Peter Saville is an artist and designer whose contribution to culture has been unique. As co-founder and art director of the legendary independent UK label Factory Records, he accessed a mass audience through pop music, best exemplified in the series of record sleeves he created for Joy Division and New Order between 1979 and 1993. His many clients have included Roxy Music, Yohji Yamamoto, Pulp, Tate, Centre Pompidou, adidas and Lacoste, to name a few. Saville talks to Penny Martin, journalist and editor-in-chief of The Gentlewoman, about the new Burberry Monogram and logo.
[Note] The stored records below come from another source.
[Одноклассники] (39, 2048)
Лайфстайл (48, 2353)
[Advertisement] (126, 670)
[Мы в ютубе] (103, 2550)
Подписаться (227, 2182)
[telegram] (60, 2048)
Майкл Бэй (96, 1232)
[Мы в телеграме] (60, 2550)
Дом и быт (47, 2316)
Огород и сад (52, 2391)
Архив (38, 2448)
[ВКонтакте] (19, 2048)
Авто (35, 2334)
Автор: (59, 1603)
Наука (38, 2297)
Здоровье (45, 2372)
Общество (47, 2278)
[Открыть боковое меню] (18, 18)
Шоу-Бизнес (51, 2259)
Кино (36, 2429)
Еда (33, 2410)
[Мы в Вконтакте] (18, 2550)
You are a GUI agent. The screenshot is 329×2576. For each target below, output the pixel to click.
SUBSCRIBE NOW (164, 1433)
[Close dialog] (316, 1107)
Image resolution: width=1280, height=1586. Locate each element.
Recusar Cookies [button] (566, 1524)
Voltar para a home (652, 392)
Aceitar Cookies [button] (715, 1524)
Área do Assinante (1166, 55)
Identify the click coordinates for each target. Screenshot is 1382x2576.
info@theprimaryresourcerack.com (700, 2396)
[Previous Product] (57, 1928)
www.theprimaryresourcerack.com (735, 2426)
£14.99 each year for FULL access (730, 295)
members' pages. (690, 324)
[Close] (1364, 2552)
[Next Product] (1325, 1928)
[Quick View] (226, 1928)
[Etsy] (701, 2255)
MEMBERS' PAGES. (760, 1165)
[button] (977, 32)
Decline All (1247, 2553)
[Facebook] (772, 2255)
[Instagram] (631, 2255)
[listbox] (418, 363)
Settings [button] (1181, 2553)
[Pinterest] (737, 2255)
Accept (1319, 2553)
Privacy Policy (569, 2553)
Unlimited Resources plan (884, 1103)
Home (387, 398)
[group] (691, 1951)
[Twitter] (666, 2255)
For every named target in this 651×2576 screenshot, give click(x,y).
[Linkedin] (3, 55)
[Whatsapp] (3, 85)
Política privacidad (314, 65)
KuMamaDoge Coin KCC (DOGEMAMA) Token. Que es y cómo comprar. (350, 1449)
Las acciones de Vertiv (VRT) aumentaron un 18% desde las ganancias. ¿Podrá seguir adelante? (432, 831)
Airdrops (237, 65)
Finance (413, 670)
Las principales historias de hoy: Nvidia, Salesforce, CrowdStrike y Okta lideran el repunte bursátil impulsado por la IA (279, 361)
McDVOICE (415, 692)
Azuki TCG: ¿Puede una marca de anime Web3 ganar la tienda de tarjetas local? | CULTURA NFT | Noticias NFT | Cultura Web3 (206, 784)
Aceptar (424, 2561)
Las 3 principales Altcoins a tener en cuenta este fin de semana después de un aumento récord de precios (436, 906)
PM: What was the inspiration behind the Monogram? PS: The Monogram is a new way to write Burberry. There were some logo stamps with the ‘TB’ of Thomas Burberry in the archive. The final result is a combination of the 19th and 20th centuries – those historic flourishes give it its charm.
PM: How did you create the new logo? PS: We started by proposing 12 variations for the logotype, including taking a new approach to the utilitarian provenance of Burberry. Confident and functional, but with something a little kinky about it – it is a complete step change, an approach that taps into the heritage of the company in a way that suggests the 21st-century cultural coordinates of what Burberry could be.
PM: Tell us about what this collaboration means to you. PS: Burberry is one of the institutions of contemporary culture, and I felt honoured to accept the commission to design its new identity. We needed an identity for Burberry that was fluid – something to transcend the company provenance without denying it.
PM: What are your hopes for the legacy of this new identity? PS: People are interested in other codes of visual language, and the former distinctions between cultural disciplines are so porous that people talk about typography in the same breath as fashion, architecture or art. That we have finally reached this fluency across our cultural spectrum pleases me.